Dotted revno "algebra"
Talden
talden at gmail.com
Tue May 4 01:42:19 BST 2010
> I for one would care *hugely*. I find there to be a great deal
> of difference in usability between revnos and revids:
> - Revnos mean something to me. Sure they're local to a
> particular branch, but within that frame of reference they
> provide a partial ordering that I find quite comprehensible,
> and very useful despite being only partial.
>
> - I can, and often do, type revnos -- even long ones like your
> example. Revids? Forget it! (I touch type, so the physical
> *and mental* context switch of taking my hands off the
> keyboard to cut'n'paste costs me more than typing a dozen
> characters. Of course, waiting for revno generation might
> cost still more in elapsed time, but even if it does, it
> *feels* to me like less of a distraction than the context
> switch does.)
These are both important for me too.
The ordinal nature of the dotted revisions makes them a small enough
chunk of mental material to do a scroll and type without resorting to
copy-paste (I don't like to leave the keyboard unnecessarily either).

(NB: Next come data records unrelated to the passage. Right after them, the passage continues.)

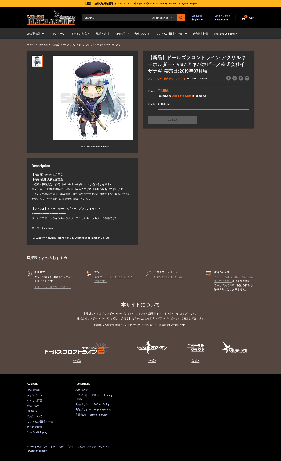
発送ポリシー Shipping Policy (93, 409)
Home (30, 44)
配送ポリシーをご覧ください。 (52, 286)
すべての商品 (79, 33)
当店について (142, 33)
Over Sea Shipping (224, 33)
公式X (77, 360)
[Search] (181, 17)
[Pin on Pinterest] (234, 78)
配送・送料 (102, 33)
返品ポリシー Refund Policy (92, 404)
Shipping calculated (182, 95)
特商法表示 (81, 389)
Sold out (172, 119)
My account (221, 19)
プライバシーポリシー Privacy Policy (93, 397)
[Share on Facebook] (228, 78)
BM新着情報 (33, 33)
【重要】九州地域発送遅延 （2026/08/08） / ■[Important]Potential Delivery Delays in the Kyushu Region (140, 3)
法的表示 (120, 33)
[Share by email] (247, 78)
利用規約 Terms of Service (91, 414)
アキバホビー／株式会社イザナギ (165, 78)
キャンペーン (57, 33)
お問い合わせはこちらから (169, 276)
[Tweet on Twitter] (241, 78)
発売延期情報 (200, 33)
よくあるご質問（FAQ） (169, 33)
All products (42, 44)
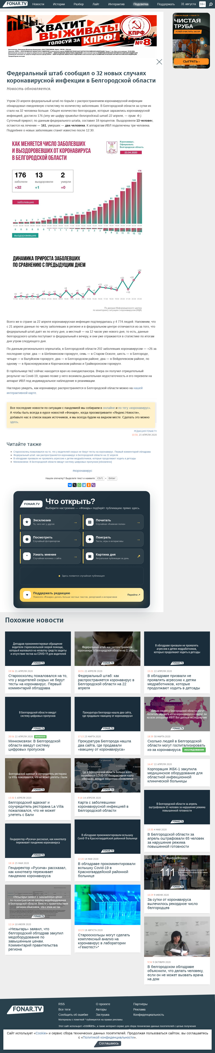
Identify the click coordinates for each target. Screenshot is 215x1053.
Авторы (101, 1009)
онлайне (109, 408)
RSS (61, 1004)
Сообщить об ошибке (73, 1015)
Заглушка (102, 1015)
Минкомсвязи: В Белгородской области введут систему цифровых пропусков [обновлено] (62, 462)
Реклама (139, 1009)
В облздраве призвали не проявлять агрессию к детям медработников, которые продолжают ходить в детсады (74, 458)
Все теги (64, 1009)
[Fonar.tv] (15, 4)
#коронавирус (82, 471)
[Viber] (93, 485)
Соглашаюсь (109, 1043)
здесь (14, 422)
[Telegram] (84, 485)
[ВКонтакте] (70, 485)
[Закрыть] (159, 62)
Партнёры (140, 1004)
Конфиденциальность (148, 1015)
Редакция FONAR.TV (145, 431)
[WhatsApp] (79, 485)
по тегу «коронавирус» (134, 408)
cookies (89, 1026)
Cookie (41, 1033)
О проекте (103, 1004)
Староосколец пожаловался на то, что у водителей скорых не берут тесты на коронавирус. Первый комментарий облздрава (82, 451)
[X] (75, 485)
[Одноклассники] (89, 485)
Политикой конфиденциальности (108, 1037)
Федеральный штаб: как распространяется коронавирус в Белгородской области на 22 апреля (65, 455)
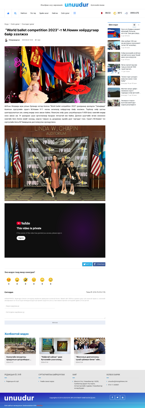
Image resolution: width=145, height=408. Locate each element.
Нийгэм (55, 13)
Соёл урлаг (65, 13)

Other numeric solutions would likely fit for this purpose too - not
rev-ids though.
The 'comprehensible' aspect for me is the commit number along that
branch (the X in A.B.X) - large numbers at the merge point for
long-lived (usually more complex) work and small numbers for
short-lived branches. Branch point it useful too, but getting that if
I want to look further is fast enough not to matter as much to me.
If either of these had to go away then I think a replacement would be
less useful to me and I'd be leaning towards tossing them away
entirely and just show some hash (or a shortest unique prefix of one).